水素ガスは、燃焼した際に大気を汚染せず、地球温暖化の主な要因である二酸化炭素の濃度を発生させないため、ガソリンなどの化石燃料の代替エネルギーに適していると考えられている。そのため、自動車メーカーは水素を保管できるタンクの開発を試みている。しかし水素燃料は貯蔵が困難であることや、密度が低く反応性が高いことから火災の危険性があり、輸送に非常に不便な点などの欠点が存在する。
しかし、オーストラリア先端材料研究所の研究者が今回、水素を貯蔵・輸送しやすいように粉末に加工する技術を開発したと発表した。
現在、水素ガスは天然ガスから低温蒸留で製造されるものが主流の方法だが、研究者らは、窒化ホウ素とボールを使う方法を採用した。
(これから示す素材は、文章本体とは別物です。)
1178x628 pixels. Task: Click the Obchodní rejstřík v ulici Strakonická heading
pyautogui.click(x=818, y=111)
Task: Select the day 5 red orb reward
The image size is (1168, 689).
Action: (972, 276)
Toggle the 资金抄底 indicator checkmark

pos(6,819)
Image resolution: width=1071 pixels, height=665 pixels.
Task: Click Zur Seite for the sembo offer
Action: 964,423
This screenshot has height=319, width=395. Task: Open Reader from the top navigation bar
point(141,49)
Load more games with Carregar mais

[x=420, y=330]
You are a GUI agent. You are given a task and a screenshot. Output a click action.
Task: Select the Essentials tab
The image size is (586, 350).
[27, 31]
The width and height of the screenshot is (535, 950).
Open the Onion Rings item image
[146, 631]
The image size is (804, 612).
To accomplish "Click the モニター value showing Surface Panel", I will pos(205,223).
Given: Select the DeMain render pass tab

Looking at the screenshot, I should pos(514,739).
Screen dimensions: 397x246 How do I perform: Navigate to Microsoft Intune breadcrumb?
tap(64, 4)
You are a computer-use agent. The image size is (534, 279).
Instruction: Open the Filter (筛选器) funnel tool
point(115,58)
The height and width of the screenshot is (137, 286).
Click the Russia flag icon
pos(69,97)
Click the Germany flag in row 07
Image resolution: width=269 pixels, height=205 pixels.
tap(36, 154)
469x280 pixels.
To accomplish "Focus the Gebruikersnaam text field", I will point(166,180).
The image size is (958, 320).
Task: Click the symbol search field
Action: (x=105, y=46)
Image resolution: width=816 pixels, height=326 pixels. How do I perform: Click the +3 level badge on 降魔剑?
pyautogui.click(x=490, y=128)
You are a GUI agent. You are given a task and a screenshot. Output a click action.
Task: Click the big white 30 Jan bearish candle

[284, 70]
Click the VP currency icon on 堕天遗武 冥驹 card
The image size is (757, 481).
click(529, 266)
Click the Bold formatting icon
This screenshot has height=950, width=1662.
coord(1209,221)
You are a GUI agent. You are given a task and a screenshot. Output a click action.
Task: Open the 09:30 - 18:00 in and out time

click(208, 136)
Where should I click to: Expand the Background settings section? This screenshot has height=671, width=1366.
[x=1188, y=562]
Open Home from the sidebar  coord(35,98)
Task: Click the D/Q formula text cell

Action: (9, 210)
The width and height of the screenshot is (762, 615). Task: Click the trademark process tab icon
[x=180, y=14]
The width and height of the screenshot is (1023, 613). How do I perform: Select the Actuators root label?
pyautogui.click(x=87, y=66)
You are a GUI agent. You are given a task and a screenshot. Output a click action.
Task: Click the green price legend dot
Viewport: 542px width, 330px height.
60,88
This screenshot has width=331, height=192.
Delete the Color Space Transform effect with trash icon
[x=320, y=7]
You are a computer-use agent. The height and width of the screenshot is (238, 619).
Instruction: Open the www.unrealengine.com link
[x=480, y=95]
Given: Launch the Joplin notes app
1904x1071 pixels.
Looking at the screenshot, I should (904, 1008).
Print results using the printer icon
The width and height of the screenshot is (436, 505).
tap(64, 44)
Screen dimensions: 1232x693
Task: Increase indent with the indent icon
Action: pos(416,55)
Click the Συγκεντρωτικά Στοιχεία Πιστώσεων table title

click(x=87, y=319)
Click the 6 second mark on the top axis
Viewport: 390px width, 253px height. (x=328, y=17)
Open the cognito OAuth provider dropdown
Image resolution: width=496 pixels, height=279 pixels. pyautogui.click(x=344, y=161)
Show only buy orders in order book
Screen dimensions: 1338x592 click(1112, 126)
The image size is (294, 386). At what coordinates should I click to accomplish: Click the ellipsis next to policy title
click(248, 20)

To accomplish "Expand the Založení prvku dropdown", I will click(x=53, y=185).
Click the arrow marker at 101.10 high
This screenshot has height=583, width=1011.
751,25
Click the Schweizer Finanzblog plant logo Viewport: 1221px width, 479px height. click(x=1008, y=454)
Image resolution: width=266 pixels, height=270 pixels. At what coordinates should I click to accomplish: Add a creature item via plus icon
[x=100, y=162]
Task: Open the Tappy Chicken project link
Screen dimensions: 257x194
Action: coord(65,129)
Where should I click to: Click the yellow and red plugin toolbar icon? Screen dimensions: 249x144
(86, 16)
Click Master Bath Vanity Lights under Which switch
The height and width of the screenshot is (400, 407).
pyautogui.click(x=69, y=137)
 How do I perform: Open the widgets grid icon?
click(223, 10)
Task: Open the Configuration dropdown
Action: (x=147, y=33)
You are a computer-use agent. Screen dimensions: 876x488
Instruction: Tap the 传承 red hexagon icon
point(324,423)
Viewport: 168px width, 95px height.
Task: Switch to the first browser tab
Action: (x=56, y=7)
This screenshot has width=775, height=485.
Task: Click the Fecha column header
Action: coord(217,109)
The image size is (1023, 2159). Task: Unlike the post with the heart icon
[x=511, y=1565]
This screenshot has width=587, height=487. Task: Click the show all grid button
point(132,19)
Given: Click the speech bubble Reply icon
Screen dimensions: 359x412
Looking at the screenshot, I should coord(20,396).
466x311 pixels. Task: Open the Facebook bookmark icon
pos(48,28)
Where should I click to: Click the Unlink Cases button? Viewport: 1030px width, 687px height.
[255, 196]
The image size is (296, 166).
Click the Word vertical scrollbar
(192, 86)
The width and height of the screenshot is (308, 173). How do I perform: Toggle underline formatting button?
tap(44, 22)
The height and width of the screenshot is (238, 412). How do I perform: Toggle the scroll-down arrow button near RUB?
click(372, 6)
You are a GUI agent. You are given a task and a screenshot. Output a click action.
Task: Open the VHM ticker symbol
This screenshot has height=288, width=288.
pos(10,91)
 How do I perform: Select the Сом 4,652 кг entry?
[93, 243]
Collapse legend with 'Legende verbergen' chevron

混合ガスに窒化ホウ素の粉末とボールを専用の容器に入れると、ボールは動くことで容器内の物質の特性を変化させる。こうすることで窒化ホウ素は混合ガスからアルキンおよびオレフィンを多く吸着し、水素ガスを粉末で取り出すことができる。
研究者らは、この方法は工業的な分離方法として大きな可能性を秘めており、水素ガスの精製および輸送などにかかるエネルギーを大幅に削減できると指摘している。